A cultura geralmente manifesta-se pelo inconsciente coletivo - "um não sei o quê", o espírito do "não pode, pois a cultura não permite".
A coação e a restrição levam a um estado acomodatício, gerando clima de pobreza espiritual. Onde a sacralidade é freqüentemente confundida com o ritualismo, sem o exercício da essencialidade.
Pode haver pobreza espiritual e um rico ritualismo. Pode haver até igreja na empresa e ela não estar no coração do homem.
É preciso melhorar o homem e as organizações simultânea e sinergicamente. O esforço dissociado da melhoria organizacional leva comumente a frustração e recaídas. Evidente que haverá sempre um São Francisco de Assis e um Gandhi, capazes de superar estruturas hostis e fazer valer suas transcendências. Trabalhar a cultura é fundamental para acelerar o processo e efetivar as transformações radiais.
Na linha do desenvolvimento do homem na empresa, o sistema básico é o de educação gerencial, tendo como diretrizes a liderança integrada, a formação de equipes e o exercício do conceito de gerente educador. Quer isso dizer que é vital as lideranças estarem comprometidas com verdades comuns (o que integra lideranças são idéias, não tecnologias), serem orientadoras de equipes (a solidariedade grupal é condição para a normalidade do sistema) e exercerem função educativa (o líder ou é um educador ou não é líder).
Melhorar a organização significa preservar e desenvolver sua imagem pública através de um processo contínuo de Educação Empresarial, que importa numa Filosofia de Qualidade (espera-se que a empresa tenha não só bons produtos e serviços, mas que ela seja realmente boa como empresa), em Cultura Aberta e Enriquecedora (que os estímulos do ambiente empresarial sejam positivos à plenitude humana, pois daí decorrerá a produtividade efetiva), em Tecnologia Avançada (espírito receptivo à boa aplicação da tecnologia) e em Marketing (divulgação inteligente das propostas da empresa). Dentro desse contexto de forças, há um cenário propício à Transcendência na Empresa.

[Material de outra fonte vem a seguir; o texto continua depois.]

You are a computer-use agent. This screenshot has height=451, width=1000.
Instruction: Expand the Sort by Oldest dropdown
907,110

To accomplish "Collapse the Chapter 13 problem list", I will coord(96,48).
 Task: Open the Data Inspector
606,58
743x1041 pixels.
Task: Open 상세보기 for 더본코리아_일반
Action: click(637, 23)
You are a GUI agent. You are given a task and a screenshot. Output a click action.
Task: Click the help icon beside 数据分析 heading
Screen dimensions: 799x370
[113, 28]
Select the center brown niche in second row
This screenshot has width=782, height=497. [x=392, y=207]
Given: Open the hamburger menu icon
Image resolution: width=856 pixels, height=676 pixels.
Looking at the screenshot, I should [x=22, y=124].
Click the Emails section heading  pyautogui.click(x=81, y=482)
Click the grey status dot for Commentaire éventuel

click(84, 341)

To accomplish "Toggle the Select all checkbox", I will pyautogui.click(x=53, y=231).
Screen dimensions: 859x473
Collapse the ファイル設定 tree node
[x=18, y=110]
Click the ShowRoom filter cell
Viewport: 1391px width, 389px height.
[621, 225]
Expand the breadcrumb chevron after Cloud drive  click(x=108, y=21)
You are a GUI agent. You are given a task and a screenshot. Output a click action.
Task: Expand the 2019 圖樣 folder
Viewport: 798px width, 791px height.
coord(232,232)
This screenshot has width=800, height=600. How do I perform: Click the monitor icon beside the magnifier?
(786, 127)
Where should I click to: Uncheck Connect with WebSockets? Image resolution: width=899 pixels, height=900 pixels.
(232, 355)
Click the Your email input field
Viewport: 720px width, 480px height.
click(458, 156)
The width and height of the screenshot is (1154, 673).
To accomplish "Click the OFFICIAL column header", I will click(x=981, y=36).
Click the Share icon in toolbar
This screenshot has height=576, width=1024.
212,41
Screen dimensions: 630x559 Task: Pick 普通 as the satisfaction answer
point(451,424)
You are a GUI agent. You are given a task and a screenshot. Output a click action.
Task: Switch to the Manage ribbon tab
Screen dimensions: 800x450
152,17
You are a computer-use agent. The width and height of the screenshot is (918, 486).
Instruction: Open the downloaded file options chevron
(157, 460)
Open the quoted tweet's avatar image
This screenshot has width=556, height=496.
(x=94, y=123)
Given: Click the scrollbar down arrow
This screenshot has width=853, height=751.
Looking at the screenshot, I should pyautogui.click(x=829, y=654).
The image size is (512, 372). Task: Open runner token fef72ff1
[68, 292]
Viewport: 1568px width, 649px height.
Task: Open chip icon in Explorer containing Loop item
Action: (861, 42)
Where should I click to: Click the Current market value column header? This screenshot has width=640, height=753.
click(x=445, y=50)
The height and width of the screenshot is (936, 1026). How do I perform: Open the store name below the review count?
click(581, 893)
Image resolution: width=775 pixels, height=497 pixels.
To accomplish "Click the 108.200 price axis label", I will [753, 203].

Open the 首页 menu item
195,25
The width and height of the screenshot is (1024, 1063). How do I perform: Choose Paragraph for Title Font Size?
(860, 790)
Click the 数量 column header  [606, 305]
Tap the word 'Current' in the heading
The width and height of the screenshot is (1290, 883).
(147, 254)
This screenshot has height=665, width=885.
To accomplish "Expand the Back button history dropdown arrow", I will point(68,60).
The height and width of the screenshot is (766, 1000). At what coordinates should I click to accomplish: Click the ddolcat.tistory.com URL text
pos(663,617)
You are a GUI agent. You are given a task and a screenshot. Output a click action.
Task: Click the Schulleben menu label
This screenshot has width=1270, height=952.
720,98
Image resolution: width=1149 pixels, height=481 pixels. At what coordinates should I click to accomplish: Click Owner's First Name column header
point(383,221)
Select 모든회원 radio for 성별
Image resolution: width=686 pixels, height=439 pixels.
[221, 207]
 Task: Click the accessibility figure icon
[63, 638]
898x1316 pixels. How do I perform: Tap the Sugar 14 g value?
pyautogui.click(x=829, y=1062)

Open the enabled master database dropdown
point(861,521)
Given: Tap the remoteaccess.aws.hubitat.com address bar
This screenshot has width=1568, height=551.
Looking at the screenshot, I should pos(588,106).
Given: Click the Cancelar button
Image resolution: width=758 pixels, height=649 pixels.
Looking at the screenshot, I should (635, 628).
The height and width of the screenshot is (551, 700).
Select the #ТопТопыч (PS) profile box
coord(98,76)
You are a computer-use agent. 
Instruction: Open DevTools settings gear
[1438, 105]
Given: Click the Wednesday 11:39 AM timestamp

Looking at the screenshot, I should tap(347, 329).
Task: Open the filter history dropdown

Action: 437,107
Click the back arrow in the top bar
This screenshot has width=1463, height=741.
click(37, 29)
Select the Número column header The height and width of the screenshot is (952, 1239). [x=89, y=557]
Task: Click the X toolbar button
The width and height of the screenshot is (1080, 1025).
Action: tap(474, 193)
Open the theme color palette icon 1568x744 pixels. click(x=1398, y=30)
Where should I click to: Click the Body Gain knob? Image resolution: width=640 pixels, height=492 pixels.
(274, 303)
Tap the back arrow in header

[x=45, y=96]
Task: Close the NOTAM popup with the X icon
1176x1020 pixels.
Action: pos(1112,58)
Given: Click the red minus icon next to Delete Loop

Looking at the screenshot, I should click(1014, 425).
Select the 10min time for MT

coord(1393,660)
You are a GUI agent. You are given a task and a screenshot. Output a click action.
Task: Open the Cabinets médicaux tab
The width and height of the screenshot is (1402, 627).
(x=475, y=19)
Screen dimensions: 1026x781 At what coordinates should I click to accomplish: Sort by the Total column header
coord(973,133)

A Transcendência está nas pequenas coisas, pois ela está no coração do Homem. Quais são essas pequenas coisas que estão no pequeno dia-a-dia de cada um? Vejamos:
·
Dar informação
- Possibilitar formação
- Dignificar a pessoa, motivando
sua participação em equipe
- Criar ambiente favorável à
plenitude humana
o ao AMOR/SOLIDARIEDADE
- à ALEGRIA / BOM HUMOR
- ao BEM ESTAR / SAÚDE
- à REALIZAÇÃO / PROMOÇÃO
- à FÉ / TRANSCENDÊNCIA
·
Avaliar o desempenho
- Elogiar os acertos
- Corrigir os erros, com
reorientação
- Treinar, treinar, treinar
- Delegar autoridade
- Estimular a criatividade
- Saber gerenciar o tempo e
administrar conflitos
Isso significa que viver é conviver e que nossa existência é uma
aprendizagem contínua, à base de solidariedade (todos educam e são educados). A
transcendência realiza-se com a simplicidade e a essencialidade do ato de
respirar. É um equívoco comum pensar sempre em grandes providências, que,
exatamente por serem grandes, são sempre adiadas e nunca cumpridas. O segredo é
começar com pequenas coisas e ir progredindo. Estar aberto a consultas e
respondê-las com sinceridade, prestar todas as informações relevantes, elogiar,
orientar e ir criando o clima da confiabilidade e a cultura do amor. A
delegação de autoridade, por exemplo, é um instrumento fundamental de eficácia
gerencial, mas é, acima de tudo, um ato de amor de confiança, de respeito à
liberdade e à competência; é um forte estímulo ao autodesenvolvimento.
Igualmente a criatividade, que torna o homem, por sua contribuição pessoal,
co-partícipe da obra divina da perfeição.
Quando se exercita a autocracia no trabalho, inibe-se a inovação e
a transcendência. Ninguém ousa apresentar sugestões. Não se exercita o divino
que está em todos nós e que se chama exatamente criatividade. Criar é estar com
Deus. É realizar a transcendência. Na empresa e em qualquer situação de vida.
O sagrado está no homem, que é o construtor da organização.